Ça a été très compliqué au début, mais pour de tout autres raisons. Mon ex faisait partie de ces personnes qui ne respectaient ou ne comprenaient pas les consignes.
Gisèleà franceinfo
Il s'y est mis petit à petit. Je dirais que, globalement, c'est une expérience extrêmement enrichissante et rare – du moins, j'espère !"
Carole, 44 ans, en couple depuis 25 ans
"En temps normal, mon conjoint et moi-même vivons à Annecy. J'ai rejoint mes parents dans le Jura (notre département natal) pour le confinement. Moi, j'aide mon père à m'occuper de ma mère, malade d'Alzheimer et qui n'y arrive plus depuis que les aides à domicile sont en arrêt. Mon conjoint est quant à lui chez ses parents, à quelques kilomètres de là. Bien que nous soyons proches, mon chéri me manque beaucoup. En temps normal nous vivons et travaillons ensemble 24h/24, puisque nous sommes indépendants. Au début du confinement, nous avons réussi à nous rejoindre à vélo, tous les deux jours, dans des endroits déserts de la petite ville où vivent nos parents. Nous avons déjà été séparés pour diverses raisons (voyages professionnels par exemple), mais ce que nous vivons est différent.
Ce confinement amène une autre dimension... plus angoissante et tragique, mais romantique aussi.
Caroleà franceinfo
Nous nous posons beaucoup de questions : 'Et si je ne pouvais plus jamais le revoir ? Et si l'un de nous deux tombait malade ?' Quand je l'attends lors de nos 'rendez-vous clandestins', je suis comme une adolescente. A la fois excitée de le retrouver et angoissée à l'idée d'être séparée de lui à nouveau. Désormais, nous allons certainement arrêter nos 'mini-retrouvailles' car nous souhaitons respecter le confinement. Ça va être très difficile. Mais nous nous aimons depuis plus de vingt-cinq ans et ce confinement renforce encore plus notre amour."

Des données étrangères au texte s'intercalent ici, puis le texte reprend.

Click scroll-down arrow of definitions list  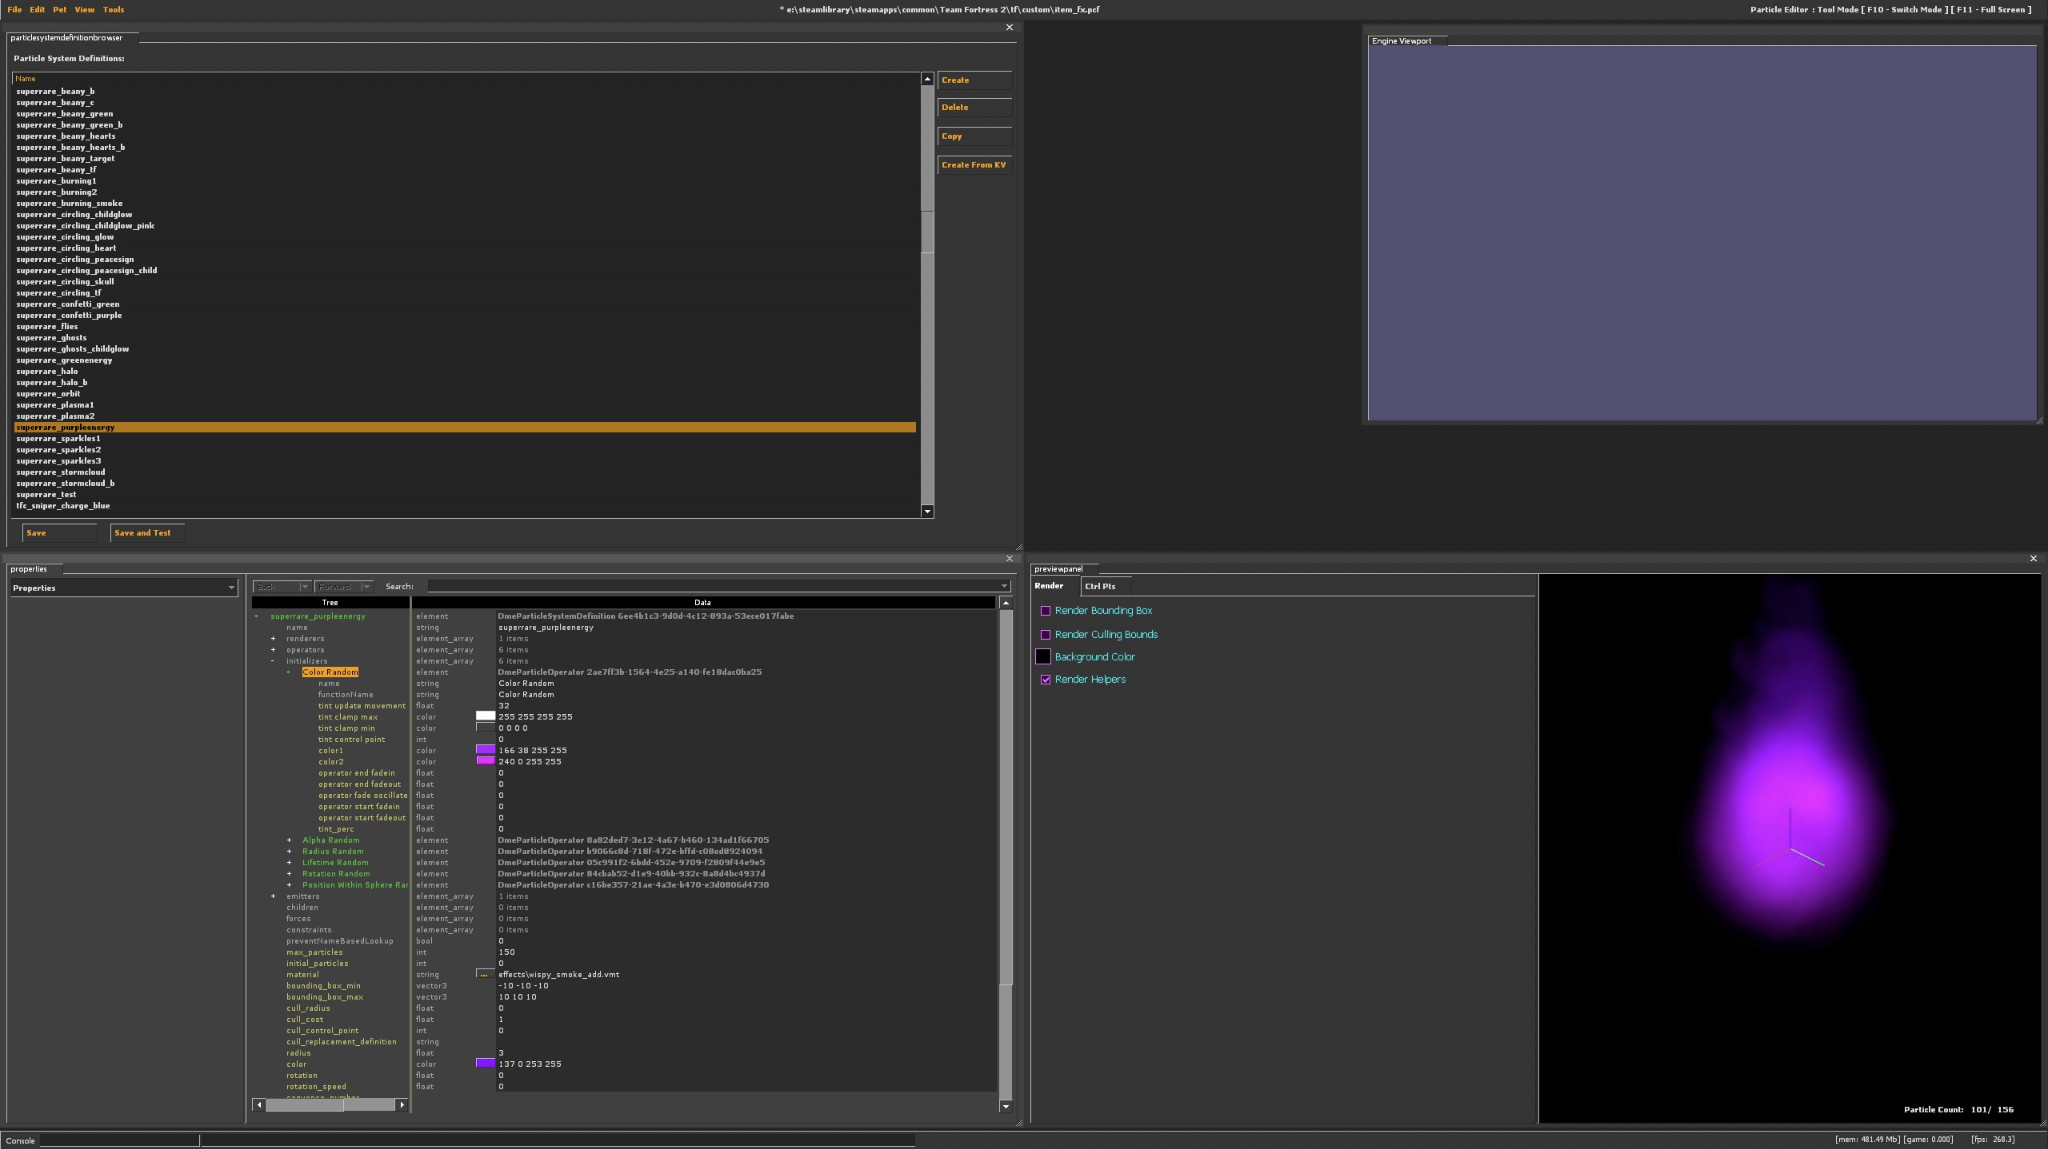pos(927,511)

Annabelle, 24 ans, obligée d'éviter tout contact physique
"Je suis infirmière en réanimation néonatale. Mon conjoint est éducateur spécialisé, donc il travaille davantage depuis que les adolescents n'ont plus cours. Nous nous voyons encore moins qu'avant. Pour nous qui d'habitude partageons tout, c'est très compliqué : l'ambiance anxiogène donne lieu à des difficultés relationnelles. Et puis on doit forcément redoubler de précautions et éviter au maximum les contacts physiques : on se lave les mains encore plus que de besoin, on change de vêtements sur le pas de la porte en rentrant du travail, on ne boit plus dans le verre de l'autre comme ça pouvait nous arriver de le faire, on ne se fait qu'un bisou de temps en temps, sur le front… Je ne peux pas prendre le risque de transmettre le Covid-19 à mes petits patients, des bébés prématurés de 500 grammes ! Sachant que nous sommes moralement épuisés par nos boulots, c'est très compliqué."
On se sent un peu seuls alors que l'on vit ensemble.